We drove east along the northern coast toward Heraklion to go to the
Archeological Museum and then Knossos, a Minoan archeological site. We made it
to the museum, which was under renovation so only a small gallery was open but
it was a wonderful collection of very ancient artifacts, some from 6500 BC.
Loved it. It was hot, but we walked to the port to check on tickets for a boat
trip to Santarini. The cheap ferry for 18 Euros only goes once a week, but the
tourist boat goes everyday but for 102 euros. Dada decided not to go, but I
booked my ticket.
Then we spent most of the day looking for a small beach
village to stay for a couple of nights, because I will be spending the entire
day on Santarini, we wanted a nice place for Dada to hang out until I return.
In the end we gave up, found a beach to take a swim and have a coffee, then
decided to look for a place in Knossos, where we will be touring the following
day.
We arrive in the Knossos and we cannot see a real village
and drive a bit further and then we stop at an outdoor restaurant and ask the
young punk rocker type guy. He was tall, dressed in low slung sweat pants and
his head was shaved except for a strip on top that stood straight up maybe 3
inches and the ends were dyed blond. He also had an eyebrow piercing. He was very
animated and told us where to go…he said, "It was easy." I said, "Yes, easy for
you! Could you come with us and show us?" He was reluctant so I asked him to
draw me a map, so he wrote some directions down and promised to go with us if
we could not find it on our own and came back.

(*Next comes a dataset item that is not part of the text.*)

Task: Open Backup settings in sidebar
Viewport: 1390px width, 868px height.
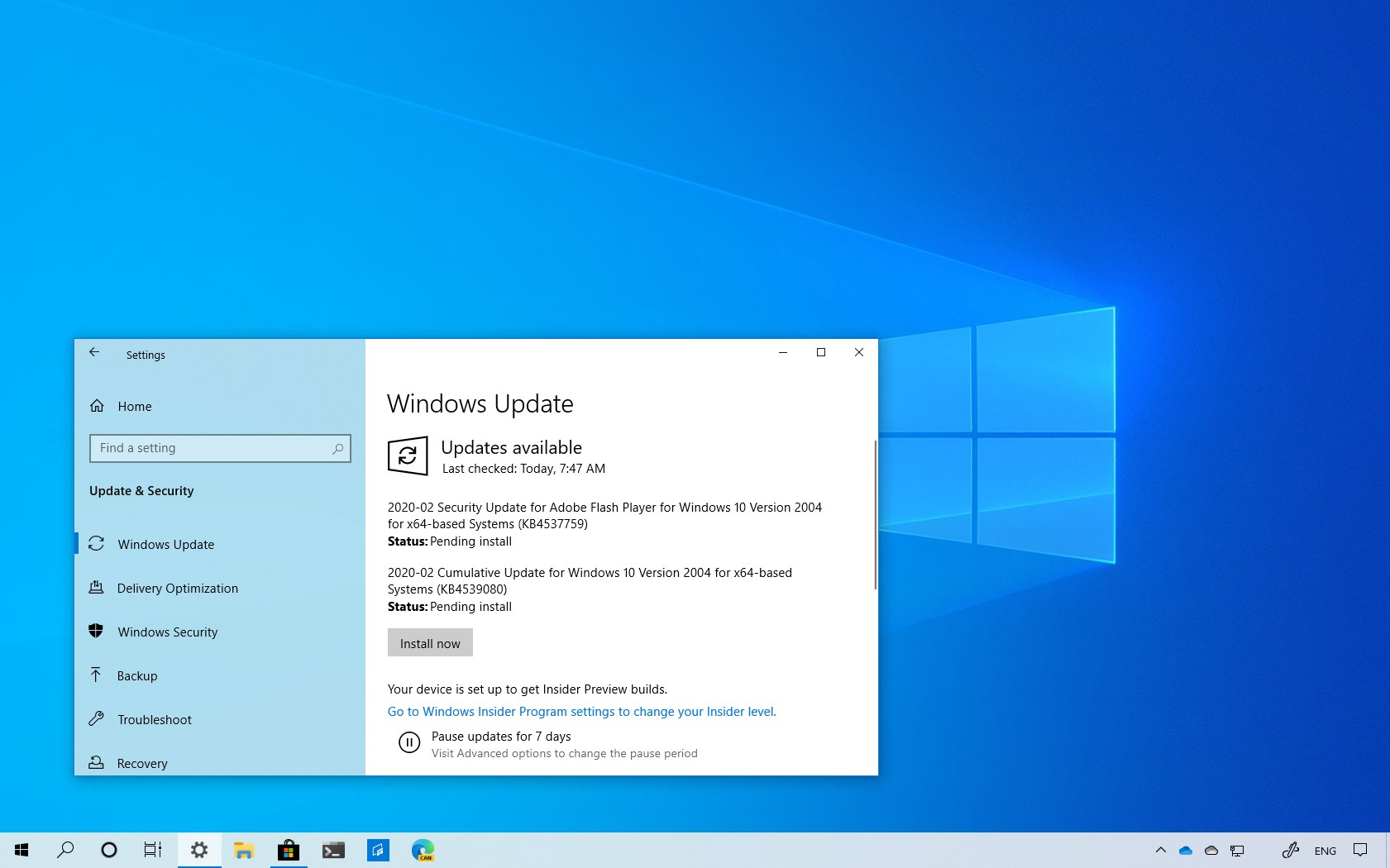Action: pyautogui.click(x=136, y=675)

We got to the town and could not
see anything, so we stopped and I hopped out and asked the person at the
tourist kiosk. He said it is right up there on the hill, but no one is there,
but I will call them for you. He was shockingly helpful. He takes out his cell
phone and then hands it to me to make the deal for the night. I asked him if
there was anywhere to get a coffee and he said his house, which happened to be
next door to the house with the rooms. He had to close up his kiosk and then he
got in our car and we drove the 100 meters up a steep hill into the village to
his house. Manuel welcomed us in and it was beautifully designed, he had just
moved back in after remodeling. It was and small stone home that he expanded
with a living room and a loft for is bedroom. There was an inner courtyard off
the kitchen and a terrace on the roof.
We sat in the inner courtyard and he made us a foamed, creamy, iced
latte. His mother was there too, she pulled up a chair and made comments
(without speaking) about how hot it was (apparently this will be the hottest
week on record!).
We talked for about 30 minutes, waiting for Maria, the hotel
owner to arrive. He lives 5 months here during tourist season and then 7 months
in Egypt. His home reflected this, with gorgeous light fixtures handmade from
Egypt. He gave such beautiful opinions on life and he lived to travel. He had
strong opinions and I found that I agreed with him. He is angry and hurt that
the world has a wrong opinion of Greeks as lazy and do not want to work. Maria arrived and she was equally charming, the room is small, but clean and
equipped with a kitchen.
As it was 9 pm by then, we decided to return to the punk
rockers restaurant. The mother and son were delighted to see us, we were the
only ones in this large open-air place. A bit later a couple of their relatives
and friends showed up. So began a
long evening of conversation on the philosophy of life, comparisons of people’s
cultures, stories of world travel and explanations of how the Greek live and
think. The food was delicious and I had my usual Greek salad. We arrived at 9 pm and left after midnight.